-- BEGIN Passage shown --
Exhibit 4.5
TRUST AGREEMENT
THIS TRUST AGREEMENT is made as of January 30, 1997, by and between
Southern Company Capital Funding, Inc., a Delaware corporation, as Depositor
(the "Depositor"), and Bankers Trust (Delaware), duly organized and existing in
the State of Delaware, as Trustee (the "Trustee"). The Depositor and the Trustee
hereby agree as follows:
1. The trust created hereby shall be known as "Southern Company Capital
Trust II", in which name the Trustee, or the Depositor to the extent provided
herein, may conduct the business of the Trust, make and execute contracts, and
xxx and be sued.
2. The Depositor hereby assigns, transfers, conveys and sets over to
the Trustee the sum of $10. The Trustee hereby acknowledges receipt of such
amount in trust from the Depositor, which amount shall constitute the initial
trust estate. The Trustee hereby declares that it will hold the trust estate in
trust for the Depositor. It is the intention of the parties hereto that the
Trust created hereby constitute a business trust under Chapter 38 of Title 12 of
the Delaware Code, 12 Del. C. ss. 3801, et seq. (the "Business Trust Act"), and
that this document constitute the governing instrument of the Trust. The Trustee
is hereby authorized and directed to execute and file a certificate of trust
with the Delaware Secretary of State substantially in the form attached hereto
or in such other form as the Trustee may approve.
3. The Depositor and the Trustee and certain other parties will enter
into an amended and restated Trust Agreement satisfactory to each such party and
having substantially the terms described in the Offering Memorandum (as defined
below), to provide for the contemplated operation of the Trust created hereby
and the issuance of the Capital Securities and Common Securities referred to
therein. Prior to the execution and delivery of such amended and restated Trust
Agreement, the Trustee shall not have any duty or obligation hereunder or with
respect of the trust estate, except as otherwise required by applicable law or
as may be necessary to obtain prior to such execution and delivery any licenses,
consents or approvals required by applicable law or otherwise. However,
notwithstanding the foregoing, the Trustee may take all actions deemed proper as
are necessary to effect the transactions contemplated herein.
4. The Depositor and the Trustee hereby authorize and direct the
Depositor, as the sponsor of the Trust, (i) to prepare and distribute one or
more offering memoranda on behalf of the Trust, including any necessary or
desirable supplements or amendments thereto (the "Offering Memorandum"),
relating to the Capital Securities and Common Securities of the Trust and
certain other securities; (ii) to file and execute on behalf of the Trust such
applications, reports, surety bonds, irrevocable consents, appointments of
attorney for service of process and other papers and documents as shall be
necessary or desirable to register the Capital Securities under, or to obtain
for the Capital Securities an exemption from, the securities or "Blue Sky" laws
of such jurisdictions as the Depositor, on behalf of the Trust, may deem
necessary or desirable; (iii) to execute, deliver and perform on behalf of the
Trust an underwriting or purchase agreement with the Depositor and the
underwriter or underwriters or purchaser or purchasers of the Capital Securities
of the Trust and (iv) to execute on behalf of the Trust any and all documents,
papers and instruments as may be desirable in connection with any of the
foregoing. The Trustee further hereby ratifies and approves all actions having
previously been taken with respect to the foregoing. In the event that any
filing or distribution referred to in clause (i) or (ii) above is required by
the rules and regulations of any applicable governmental agency, self-regulatory
organization or other person or organization to be executed on behalf of the
Trust by the Trustee, Bankers Trust (Delaware), in its capacity as Trustee of
the Trust, is hereby authorized and directed to join in any such filing and to
execute on behalf of the Trust any and all of the foregoing, it being understood
that Bankers Trust (Delaware) in its capacity as Trustee of the Trust shall not
be required to join in any such filing or execute on behalf of the Trust any
such document unless required by such rules and regulations.
-- END Passage shown --
-- BEGIN Dataset --
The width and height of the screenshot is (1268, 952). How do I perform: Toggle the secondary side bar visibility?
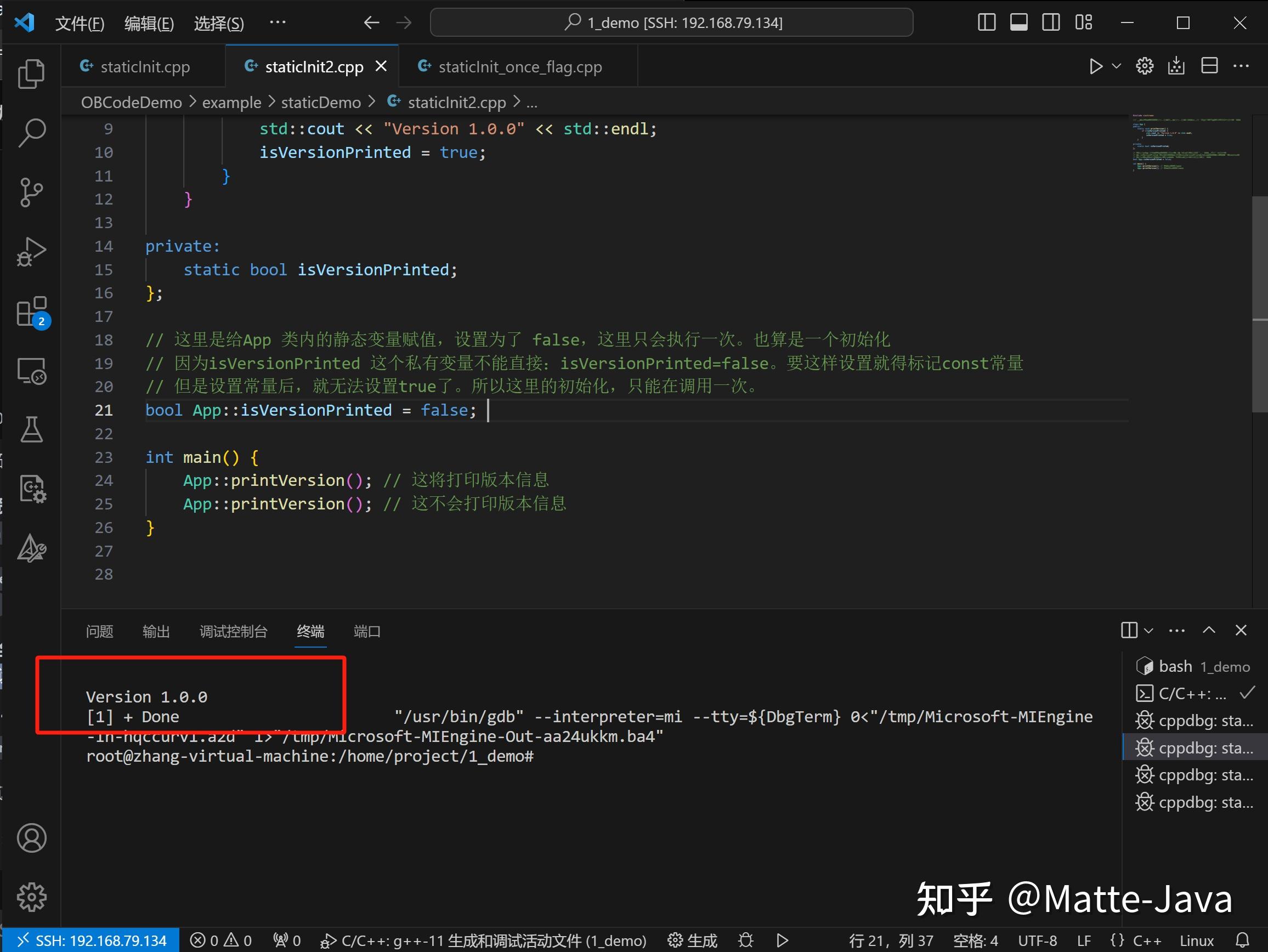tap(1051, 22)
-- END Dataset --
-- BEGIN Dataset --
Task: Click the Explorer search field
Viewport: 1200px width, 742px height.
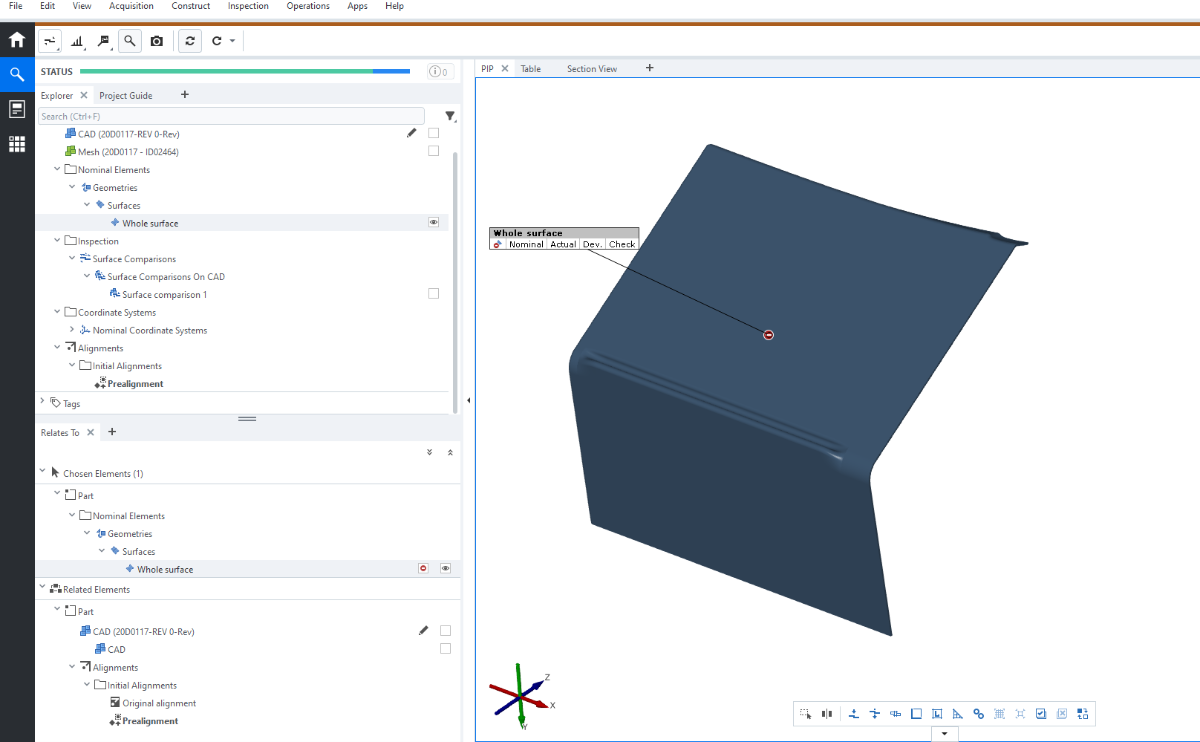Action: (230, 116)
-- END Dataset --
-- BEGIN Dataset --
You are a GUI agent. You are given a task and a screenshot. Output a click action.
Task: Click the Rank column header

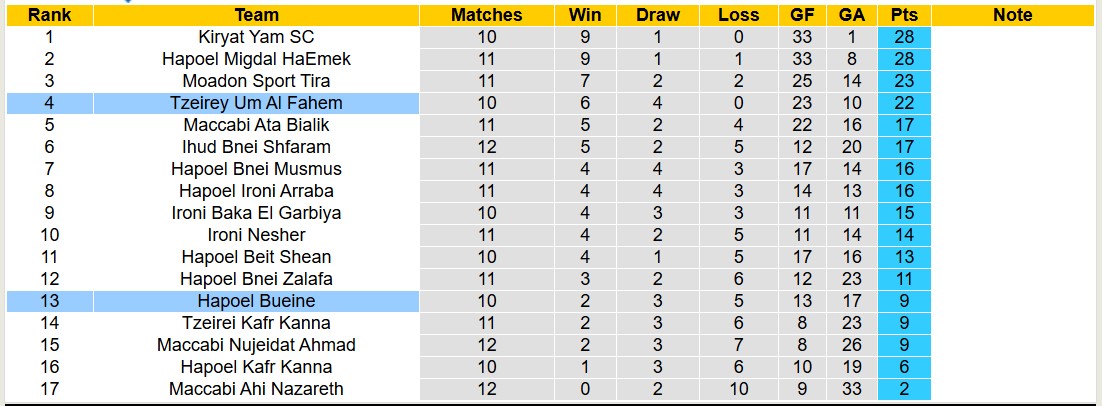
-- END Dataset --
● **Tasks**:
**1)** In the trust agreement, what sum does the Depositor transfer to the Trustee to make up the initial trust estate?
**2)** Quote the trust agreement word for word, starting with "Exhibit 4.5" and going on through "and be sued.".

● **Results for the exercise**:
**1)** $10

**2)**
Exhibit 4.5
TRUST AGREEMENT
THIS TRUST AGREEMENT is made as of January 30, 1997, by and between
Southern Company Capital Funding, Inc., a Delaware corporation, as Depositor
(the "Depositor"), and Bankers Trust (Delaware), duly organized and existing in
the State of Delaware, as Trustee (the "Trustee"). The Depositor and the Trustee
hereby agree as follows:
1. The trust created hereby shall be known as "Southern Company Capital
Trust II", in which name the Trustee, or the Depositor to the extent provided
herein, may conduct the business of the Trust, make and execute contracts, and
xxx and be sued.